RSD, standard deviation score (= Z-score) and percentile
The
scatter that remains after making allowance for independent variables,
is the residual scatter or residual
standard deviation (RSD). Some observations are larger, some
are smaller than the mean. The average of all deviations (observed
– predicted value) is nil, and at that point predicted and
observed values are identical.
The yellow dome-shaped bell depicts the frequency with which the observations exceeded or fell below a value predicted from the regression equation; it is called a frequency distribution or probability density function. If deviations are normally distributed, as in the figure, 50% of all observations are below predicted and 50% above. This point divides the population in equal halves and is therefore called the median; the 50th percentile in a normal population equals 0 RSD: in a normal distribution mean = median.
It is convenient to express the difference between the observed and predicted value as the standard deviation score, i.e. in the number of RSD. It is also called the Z-score.
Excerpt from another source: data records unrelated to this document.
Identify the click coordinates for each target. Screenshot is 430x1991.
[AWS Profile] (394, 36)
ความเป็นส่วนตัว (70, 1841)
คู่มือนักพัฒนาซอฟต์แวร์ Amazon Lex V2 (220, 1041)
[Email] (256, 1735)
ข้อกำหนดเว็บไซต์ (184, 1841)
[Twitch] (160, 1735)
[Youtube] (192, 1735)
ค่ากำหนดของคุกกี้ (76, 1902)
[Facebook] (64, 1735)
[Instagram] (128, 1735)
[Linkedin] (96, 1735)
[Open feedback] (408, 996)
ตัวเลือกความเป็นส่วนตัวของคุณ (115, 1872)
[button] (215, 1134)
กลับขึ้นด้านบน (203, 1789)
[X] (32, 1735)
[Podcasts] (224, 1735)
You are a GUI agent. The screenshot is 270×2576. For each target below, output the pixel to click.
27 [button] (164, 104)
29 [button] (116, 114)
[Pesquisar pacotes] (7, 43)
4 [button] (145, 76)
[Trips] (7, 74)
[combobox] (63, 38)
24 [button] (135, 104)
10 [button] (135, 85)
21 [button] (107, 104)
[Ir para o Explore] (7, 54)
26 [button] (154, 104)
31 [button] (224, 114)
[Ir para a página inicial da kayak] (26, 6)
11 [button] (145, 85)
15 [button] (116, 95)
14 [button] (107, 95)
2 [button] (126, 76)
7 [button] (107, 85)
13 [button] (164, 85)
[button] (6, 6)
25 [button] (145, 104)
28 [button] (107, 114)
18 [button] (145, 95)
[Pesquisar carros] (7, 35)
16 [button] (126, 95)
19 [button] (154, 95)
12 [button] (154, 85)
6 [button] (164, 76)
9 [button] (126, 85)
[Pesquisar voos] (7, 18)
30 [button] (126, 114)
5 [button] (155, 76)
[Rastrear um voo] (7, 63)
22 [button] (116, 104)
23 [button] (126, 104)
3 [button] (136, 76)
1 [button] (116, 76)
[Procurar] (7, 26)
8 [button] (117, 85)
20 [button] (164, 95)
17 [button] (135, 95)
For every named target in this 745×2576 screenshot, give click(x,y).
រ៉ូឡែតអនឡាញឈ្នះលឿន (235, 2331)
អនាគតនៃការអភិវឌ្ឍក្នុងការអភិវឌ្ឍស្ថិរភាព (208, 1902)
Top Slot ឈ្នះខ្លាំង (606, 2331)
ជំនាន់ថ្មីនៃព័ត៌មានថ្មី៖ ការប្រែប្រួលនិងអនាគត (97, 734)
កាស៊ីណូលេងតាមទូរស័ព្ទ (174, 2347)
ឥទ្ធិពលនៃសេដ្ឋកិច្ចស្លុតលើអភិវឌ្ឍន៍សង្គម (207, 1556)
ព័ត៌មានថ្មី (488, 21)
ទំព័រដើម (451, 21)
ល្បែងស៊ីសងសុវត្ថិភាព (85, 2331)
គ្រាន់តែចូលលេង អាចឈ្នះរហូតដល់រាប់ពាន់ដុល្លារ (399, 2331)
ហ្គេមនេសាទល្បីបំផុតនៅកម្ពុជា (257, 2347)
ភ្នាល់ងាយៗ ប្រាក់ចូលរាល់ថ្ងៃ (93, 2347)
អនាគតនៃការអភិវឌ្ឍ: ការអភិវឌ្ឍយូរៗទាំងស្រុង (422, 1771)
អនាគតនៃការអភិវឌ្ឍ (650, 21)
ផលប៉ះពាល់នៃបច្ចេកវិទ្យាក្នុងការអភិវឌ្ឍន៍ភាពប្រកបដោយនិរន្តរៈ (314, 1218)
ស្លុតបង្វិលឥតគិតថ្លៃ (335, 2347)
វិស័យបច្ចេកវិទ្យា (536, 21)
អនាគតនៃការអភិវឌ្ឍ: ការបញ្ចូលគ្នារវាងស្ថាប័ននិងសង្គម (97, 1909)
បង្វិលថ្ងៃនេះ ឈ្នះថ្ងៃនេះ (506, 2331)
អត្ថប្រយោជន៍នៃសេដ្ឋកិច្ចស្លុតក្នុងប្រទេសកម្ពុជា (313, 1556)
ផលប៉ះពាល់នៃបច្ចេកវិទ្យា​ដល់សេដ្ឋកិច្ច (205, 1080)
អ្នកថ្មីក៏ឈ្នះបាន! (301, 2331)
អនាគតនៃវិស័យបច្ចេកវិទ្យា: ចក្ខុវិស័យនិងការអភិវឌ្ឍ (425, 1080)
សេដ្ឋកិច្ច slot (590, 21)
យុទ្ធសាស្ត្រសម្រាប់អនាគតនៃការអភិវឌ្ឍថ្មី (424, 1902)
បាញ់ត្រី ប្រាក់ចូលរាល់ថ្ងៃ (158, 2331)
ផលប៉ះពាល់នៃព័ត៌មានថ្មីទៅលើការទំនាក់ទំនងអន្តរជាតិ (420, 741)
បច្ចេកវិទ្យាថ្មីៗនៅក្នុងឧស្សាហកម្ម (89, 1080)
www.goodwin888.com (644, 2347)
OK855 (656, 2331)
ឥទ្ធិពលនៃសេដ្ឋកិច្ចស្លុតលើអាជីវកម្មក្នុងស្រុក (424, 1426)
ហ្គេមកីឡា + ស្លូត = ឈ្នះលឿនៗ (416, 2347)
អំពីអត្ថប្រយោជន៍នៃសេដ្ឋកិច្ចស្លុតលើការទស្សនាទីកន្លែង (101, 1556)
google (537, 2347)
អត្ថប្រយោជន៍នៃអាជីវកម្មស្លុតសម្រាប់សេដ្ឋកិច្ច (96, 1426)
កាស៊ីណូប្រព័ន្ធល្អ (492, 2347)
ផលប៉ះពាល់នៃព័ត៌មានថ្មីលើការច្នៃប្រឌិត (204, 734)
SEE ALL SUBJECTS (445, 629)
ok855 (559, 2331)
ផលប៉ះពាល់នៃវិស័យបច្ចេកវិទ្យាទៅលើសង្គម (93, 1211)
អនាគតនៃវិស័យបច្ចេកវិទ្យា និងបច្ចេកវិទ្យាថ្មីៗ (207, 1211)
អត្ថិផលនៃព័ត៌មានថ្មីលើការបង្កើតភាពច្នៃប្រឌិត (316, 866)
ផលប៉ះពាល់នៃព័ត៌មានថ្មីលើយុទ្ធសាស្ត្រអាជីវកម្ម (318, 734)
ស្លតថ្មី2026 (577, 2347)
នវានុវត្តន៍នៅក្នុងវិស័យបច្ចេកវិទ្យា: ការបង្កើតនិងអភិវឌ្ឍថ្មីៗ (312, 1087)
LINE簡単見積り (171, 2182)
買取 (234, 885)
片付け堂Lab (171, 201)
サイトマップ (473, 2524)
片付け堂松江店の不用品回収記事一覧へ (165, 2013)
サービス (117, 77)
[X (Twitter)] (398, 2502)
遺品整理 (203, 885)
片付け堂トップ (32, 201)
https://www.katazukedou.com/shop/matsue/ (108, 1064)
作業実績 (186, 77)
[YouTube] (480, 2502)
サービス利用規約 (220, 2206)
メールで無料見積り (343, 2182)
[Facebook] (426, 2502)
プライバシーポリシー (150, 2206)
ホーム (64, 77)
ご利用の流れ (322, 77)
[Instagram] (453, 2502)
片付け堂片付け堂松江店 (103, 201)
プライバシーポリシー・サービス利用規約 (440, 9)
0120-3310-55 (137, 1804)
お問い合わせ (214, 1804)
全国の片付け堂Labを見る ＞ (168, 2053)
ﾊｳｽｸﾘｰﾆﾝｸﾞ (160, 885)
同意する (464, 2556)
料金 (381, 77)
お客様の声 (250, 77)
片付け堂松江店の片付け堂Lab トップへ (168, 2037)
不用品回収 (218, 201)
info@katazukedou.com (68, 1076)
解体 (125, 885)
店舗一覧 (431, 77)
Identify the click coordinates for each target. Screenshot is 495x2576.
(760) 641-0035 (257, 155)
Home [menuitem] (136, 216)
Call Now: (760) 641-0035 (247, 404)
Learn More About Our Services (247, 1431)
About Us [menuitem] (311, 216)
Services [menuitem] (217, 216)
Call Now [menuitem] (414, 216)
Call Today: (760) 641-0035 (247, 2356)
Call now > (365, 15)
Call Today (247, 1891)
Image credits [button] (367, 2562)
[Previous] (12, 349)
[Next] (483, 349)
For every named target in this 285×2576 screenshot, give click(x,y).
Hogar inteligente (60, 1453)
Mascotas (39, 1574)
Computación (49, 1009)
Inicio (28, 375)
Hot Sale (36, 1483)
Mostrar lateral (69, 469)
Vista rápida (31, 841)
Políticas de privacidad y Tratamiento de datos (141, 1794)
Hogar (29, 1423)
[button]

In 95% of individuals (observed – predicted) < 1.64·RSD; this therefore marks the 95th percentile. In only 5% of cases (observed – predicted) < -1.64·RSD; this then marks the 5th percentile. The area between –1.64·RSD en +1.64·RSD in a normal distribution therefore comprises 90% of the population, and hence delineates the 90% confidence interval.
The 95% confidence interval in a normal
distribution is between – 1.96·RSD and +1.96·RSD, i.e. 2½% of all observations are smaller than (predicted
– 1.96·RSD), and 2½% are larger than (predicted
+ 1.96·RSD); -1.96·RSD marks the lower 2½ percentile.